Sometimes you try to find the right words to describe a feeling or the right words to say to someone or the right song to match your mood but everything feels contrived. Instead of stressing, I figured I’ll just let it be. Until it comes to me.

Spirited away

I would like to make a movie where its ending scene is of its two main characters sitting separately from each other in a large empty theatre. Just the two of them, so near yet far, watching the credits roll to the tune of “The Promise of the World”. Waiting; each anticipating who will get up to leave the cinema first, before the lights and screen fade to black.

One thing I’ve learnt throughout the years is to not be too rigid— to ease up on certain things and situations; and to be flexible and adaptable. I’m still working on it. As time goes on, I’ve begun to enjoy these little “free periods” in my life where I get to be in control of what I do, what I listen to, what book I read, what show I watch, and even how I feel.

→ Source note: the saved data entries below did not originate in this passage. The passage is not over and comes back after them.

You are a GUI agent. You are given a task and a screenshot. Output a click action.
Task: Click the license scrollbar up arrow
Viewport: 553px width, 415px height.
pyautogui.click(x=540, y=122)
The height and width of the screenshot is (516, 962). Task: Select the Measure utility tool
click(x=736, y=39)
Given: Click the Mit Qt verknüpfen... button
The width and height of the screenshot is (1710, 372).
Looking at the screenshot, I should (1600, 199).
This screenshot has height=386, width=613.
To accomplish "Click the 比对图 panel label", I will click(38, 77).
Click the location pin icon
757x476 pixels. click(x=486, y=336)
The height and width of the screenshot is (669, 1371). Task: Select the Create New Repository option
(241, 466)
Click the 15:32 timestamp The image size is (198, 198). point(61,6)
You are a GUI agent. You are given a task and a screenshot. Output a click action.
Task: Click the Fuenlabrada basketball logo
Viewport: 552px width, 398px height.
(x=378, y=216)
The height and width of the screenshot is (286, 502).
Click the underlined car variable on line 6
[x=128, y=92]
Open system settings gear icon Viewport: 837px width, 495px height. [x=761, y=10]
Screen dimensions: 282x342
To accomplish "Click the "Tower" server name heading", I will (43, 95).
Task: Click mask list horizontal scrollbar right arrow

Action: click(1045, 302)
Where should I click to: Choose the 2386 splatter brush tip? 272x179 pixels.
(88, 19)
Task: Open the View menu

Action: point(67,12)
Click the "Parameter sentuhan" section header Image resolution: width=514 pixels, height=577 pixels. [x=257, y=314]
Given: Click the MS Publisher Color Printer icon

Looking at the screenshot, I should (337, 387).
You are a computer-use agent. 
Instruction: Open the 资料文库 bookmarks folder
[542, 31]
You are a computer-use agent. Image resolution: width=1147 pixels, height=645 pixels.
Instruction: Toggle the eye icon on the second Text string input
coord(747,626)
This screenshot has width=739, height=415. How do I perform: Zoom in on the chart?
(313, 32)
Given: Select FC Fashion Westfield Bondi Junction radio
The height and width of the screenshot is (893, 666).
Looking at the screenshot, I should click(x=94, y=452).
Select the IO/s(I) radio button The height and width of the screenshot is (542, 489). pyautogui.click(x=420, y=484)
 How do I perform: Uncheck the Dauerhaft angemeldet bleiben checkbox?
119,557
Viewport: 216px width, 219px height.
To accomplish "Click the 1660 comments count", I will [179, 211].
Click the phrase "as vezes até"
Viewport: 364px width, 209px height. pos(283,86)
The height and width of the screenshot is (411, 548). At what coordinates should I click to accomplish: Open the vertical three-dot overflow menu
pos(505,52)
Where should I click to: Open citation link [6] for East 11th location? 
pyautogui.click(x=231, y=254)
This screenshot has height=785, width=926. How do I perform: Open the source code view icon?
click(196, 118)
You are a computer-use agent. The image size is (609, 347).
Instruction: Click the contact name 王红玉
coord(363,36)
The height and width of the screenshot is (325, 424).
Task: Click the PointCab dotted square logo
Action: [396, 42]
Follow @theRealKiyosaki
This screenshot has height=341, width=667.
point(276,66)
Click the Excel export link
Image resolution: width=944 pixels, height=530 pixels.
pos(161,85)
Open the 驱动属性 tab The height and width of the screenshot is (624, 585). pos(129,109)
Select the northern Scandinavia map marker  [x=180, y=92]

I hope I can continue manoevering through the cracks and crevices even when the tough gets going.

There will be light.

Memberi tanpa paksaan,

Insan yang lebih memerlukan

Berbesar hati

Membawa keikhlasan

When I read some books, I don’t feel anything. But others have the power to move me or even take me to another realm. As I try to write in my free time, I find some sentiments difficult to express in one language, despite the millions of words and permutations I could explore. Maybe I’m just not a competent enough writer. However, I love having the possibilities. We can all look at the same night sky with the same half moon, but how we each describe the scene is unique. I wrote the stanza above in Malay because I felt connected to the emotions of the people invovled in the act I witnessed a while back. It is translated below:

To give without being coerced,

The less fortunate

Possess the biggest hearts

Shining with sincerity

Lone wolf

Staring solemnly into the distance, a faint and slow moving figure catches my eye amidst the chaos of the bustling city. I fix my gaze onto the brooding shadow that sticks out like a sore thumb yet, people around are oblivious to it. I inch closer. I realise we are moving in unison. Without turning its head, I finally recognised it. “How are you, my old friend?” I ask. It replied in the most endearing tone, “I’m just really happy that you moved on”.

It was a few years back when I chose to leave my old friend, lonely behind. Since then, I’ve learned that I am never truly alone. I had to abandon loneliness to see things in a new light. Once in a while, we pass by each other. But every time we continue walking ahead and moving forward.

I’m still trying to get a hang of the art of letting go. Slowly but surely a step in the right direction.

Upon a full moon

Recent conversations with good friends and family have prompted me to pause and whisper my thoughts into this space; for me to look back on.

I started off the year with the mantra, “Make it happen” which would serve as a reminder for myself to actively strive for my goals and meet expectations. Now almost at the halfway mark, I realise that things will not always happen they way I envision it to. As much as it leaves me with a great deal of disappointment, it humbles me to know that despite the setbacks, there is always light at the end of the tunnel, that there is at least one person God has sent to look after me, and that there is hope. When things don’t work out, I find myself stuck in a hole, where I start hating everything and everyone.

Only I can stop this cycle.

I have to find the good amidst the bad, find the good in others and find the good in myself. It starts with me. I just have to keep trying and going.